A NN. SS. LES PRÉSIDENTS DES CONFÉRENCES ÉPISCOPALES.
EMINENCE,
EXCELLENCE,
Le 6 mai dernier, Mgr Pierre Mamie, évêque de Lausanne,
Genève et Fribourg, agissant avec le plein accord du Saint-Siège,
retirait l'approbation canonique à la Fraternité sacerdotale
Saint-Pie-X dirigée par Mgr Marcel Lefebvre, ancien archevêque-évêque
de Tulle. Les fondations de cette Fraternité, et notamment le séminaire
d'Ecône, perdaient du même coup le droit à l'existence.
Ainsi se trouvait tranchée, du point de vue juridique, une affaire
particulièrement complexe et douloureuse.
Où en est-on à six mois de distance? Mgr Lefebvre
n'a pas encore accepté, dans les faits, la décision de l'autorité
compétente. Ses activités se poursuivent, ses projets tendent
à se concrétiser en divers pays, ses écrits et ses
propos continuent d'abuser un certain nombre de fidèles désorientés.

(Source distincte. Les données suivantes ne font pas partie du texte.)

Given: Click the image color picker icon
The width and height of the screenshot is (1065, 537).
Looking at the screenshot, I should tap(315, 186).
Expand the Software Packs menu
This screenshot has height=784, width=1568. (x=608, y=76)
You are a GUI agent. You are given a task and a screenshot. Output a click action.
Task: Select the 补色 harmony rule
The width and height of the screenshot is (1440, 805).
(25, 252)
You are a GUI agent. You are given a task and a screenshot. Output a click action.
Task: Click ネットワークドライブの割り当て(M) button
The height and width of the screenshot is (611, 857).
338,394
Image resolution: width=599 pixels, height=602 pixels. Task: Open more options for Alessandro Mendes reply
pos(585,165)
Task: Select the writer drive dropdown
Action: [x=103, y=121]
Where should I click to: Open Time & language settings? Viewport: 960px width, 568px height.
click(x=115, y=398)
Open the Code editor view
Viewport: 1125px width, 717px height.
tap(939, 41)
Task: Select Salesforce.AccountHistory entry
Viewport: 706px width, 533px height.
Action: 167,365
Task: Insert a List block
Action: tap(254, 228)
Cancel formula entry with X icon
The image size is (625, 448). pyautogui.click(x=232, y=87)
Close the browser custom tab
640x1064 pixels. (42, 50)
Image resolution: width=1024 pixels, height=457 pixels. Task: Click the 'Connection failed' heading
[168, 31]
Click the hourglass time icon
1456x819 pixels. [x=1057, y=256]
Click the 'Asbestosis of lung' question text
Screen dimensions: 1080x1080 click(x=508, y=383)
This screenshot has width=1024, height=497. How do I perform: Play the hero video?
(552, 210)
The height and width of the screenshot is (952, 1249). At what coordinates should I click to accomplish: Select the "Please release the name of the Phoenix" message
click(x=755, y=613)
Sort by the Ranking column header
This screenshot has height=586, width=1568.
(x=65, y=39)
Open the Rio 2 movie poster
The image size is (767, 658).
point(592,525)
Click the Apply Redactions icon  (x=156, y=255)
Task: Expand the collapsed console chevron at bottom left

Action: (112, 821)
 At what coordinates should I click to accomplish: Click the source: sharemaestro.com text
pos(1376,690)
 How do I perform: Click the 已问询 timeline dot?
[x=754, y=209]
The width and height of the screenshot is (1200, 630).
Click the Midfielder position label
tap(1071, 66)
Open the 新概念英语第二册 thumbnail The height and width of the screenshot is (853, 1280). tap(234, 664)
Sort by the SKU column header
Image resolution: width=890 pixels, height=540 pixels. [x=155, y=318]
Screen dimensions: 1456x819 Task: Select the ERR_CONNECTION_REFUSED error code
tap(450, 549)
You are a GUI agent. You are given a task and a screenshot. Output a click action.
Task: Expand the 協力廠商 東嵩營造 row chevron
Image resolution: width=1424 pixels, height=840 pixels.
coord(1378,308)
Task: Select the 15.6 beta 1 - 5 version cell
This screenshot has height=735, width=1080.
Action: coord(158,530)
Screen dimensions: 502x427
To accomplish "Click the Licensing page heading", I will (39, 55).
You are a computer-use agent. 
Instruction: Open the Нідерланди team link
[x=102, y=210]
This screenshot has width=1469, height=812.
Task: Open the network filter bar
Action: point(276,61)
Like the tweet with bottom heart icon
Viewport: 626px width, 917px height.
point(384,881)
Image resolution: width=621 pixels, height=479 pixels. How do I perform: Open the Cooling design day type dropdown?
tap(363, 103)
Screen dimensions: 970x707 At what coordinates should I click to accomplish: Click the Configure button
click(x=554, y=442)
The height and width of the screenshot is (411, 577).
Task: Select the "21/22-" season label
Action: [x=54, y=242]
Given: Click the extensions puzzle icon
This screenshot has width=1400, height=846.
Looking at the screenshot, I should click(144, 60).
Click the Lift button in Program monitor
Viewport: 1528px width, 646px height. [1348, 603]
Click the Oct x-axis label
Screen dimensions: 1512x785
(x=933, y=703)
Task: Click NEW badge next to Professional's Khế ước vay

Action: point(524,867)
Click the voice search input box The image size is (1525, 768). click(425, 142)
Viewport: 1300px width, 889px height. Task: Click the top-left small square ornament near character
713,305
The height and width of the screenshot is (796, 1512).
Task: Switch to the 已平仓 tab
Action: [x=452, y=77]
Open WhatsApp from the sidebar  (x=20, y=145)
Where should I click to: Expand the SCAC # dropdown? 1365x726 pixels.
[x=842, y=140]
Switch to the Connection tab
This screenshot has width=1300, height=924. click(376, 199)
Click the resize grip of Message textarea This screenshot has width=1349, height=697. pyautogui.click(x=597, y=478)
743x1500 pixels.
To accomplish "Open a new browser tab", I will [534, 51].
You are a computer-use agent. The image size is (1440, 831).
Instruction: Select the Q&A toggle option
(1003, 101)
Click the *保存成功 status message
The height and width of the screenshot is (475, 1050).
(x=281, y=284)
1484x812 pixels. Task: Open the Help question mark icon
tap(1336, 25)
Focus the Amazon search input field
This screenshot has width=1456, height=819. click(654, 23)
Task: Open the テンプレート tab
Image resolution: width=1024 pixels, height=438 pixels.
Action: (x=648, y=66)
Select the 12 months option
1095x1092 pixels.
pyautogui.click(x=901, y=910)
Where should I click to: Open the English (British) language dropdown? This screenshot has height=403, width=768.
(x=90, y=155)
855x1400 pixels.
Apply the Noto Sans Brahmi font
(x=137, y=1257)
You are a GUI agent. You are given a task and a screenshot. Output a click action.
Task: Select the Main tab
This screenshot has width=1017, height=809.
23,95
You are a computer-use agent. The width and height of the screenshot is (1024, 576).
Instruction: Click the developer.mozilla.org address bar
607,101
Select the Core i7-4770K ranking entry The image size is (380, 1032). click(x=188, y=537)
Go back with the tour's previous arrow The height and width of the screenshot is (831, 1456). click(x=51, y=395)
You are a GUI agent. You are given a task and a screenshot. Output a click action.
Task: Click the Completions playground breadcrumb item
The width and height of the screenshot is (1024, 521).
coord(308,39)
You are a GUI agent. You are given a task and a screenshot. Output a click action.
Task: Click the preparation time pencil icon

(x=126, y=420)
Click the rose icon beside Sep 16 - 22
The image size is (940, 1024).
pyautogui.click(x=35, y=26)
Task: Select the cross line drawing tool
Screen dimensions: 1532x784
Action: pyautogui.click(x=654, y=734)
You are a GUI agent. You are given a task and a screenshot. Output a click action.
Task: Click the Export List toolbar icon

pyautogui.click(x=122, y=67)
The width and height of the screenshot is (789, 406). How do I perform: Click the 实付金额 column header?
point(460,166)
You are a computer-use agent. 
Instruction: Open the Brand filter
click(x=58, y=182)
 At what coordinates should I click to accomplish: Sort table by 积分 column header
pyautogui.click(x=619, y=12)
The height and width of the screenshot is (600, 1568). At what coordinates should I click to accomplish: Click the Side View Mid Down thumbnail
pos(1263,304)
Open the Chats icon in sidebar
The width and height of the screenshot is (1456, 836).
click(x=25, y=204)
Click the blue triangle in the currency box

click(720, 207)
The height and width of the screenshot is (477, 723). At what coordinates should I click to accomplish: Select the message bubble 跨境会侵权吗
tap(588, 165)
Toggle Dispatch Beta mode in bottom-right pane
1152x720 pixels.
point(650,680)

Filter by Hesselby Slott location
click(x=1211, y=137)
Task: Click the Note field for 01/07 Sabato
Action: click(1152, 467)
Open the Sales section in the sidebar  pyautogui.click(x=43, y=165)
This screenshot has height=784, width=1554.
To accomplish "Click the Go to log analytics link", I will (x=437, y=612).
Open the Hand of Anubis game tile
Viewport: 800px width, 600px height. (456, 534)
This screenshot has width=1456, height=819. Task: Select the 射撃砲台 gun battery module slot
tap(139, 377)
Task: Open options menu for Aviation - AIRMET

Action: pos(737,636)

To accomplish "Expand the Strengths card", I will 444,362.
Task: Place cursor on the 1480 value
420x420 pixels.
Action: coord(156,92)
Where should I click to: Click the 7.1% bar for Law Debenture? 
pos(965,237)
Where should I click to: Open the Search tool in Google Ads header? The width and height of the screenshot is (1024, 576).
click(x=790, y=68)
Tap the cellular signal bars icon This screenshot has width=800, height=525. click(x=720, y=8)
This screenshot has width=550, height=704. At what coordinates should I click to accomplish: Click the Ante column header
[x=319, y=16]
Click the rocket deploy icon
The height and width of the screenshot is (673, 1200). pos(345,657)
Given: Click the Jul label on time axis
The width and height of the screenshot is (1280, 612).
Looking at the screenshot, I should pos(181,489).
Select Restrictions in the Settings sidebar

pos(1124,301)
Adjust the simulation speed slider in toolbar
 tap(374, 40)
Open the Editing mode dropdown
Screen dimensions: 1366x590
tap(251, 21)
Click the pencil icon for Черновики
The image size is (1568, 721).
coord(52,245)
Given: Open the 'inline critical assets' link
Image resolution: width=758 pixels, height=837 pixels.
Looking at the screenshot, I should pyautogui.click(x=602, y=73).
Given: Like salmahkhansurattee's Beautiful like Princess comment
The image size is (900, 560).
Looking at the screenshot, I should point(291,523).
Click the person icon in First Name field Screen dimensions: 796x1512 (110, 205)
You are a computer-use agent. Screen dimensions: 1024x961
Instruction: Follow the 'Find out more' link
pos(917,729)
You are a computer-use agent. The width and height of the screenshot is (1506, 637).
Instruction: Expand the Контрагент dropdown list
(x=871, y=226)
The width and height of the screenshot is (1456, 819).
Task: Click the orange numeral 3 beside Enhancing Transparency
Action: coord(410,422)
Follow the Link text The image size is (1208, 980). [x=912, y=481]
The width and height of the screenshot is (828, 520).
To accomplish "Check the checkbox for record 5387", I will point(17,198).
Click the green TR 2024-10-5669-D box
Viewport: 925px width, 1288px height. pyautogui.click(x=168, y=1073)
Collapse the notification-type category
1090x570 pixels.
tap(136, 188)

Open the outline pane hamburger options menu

On prétend, ici et là, que le Saint-Père s'est laissé
entraîner, ou que le déroulement de la procédure a
été entaché de vices de forme. On invoque la fidélité
à l'Eglise d'hier pour se démarquer de l'Eglise d'aujourd'hui,
comme si l'Eglise du Seigneur pouvait changer de nature ou de forme.
Considérant le dommage causé au peuple chrétien
par la prolongation d'une telle situation, et seulement après avoir
usé de toutes les ressources de la charité, le Souverain
Pontife a donc disposé que les informations suivantes, qui devraient
contribuer à lever les derniers doutes, soient communiquées
à toutes les Conférences épiscopales.
La Fraternité sacerdotale Saint-Pie-X fut érigée,
le 1er novembre 1970, par Mgr François Charrière, alors évêque
de Lausanne, Genève et Fribourg. Pieuse Union diocésaine,
elle était destinée, dans l'esprit de Mgr Lefebvre, à
se muer par la suite en une Société de vie commune sans voeux.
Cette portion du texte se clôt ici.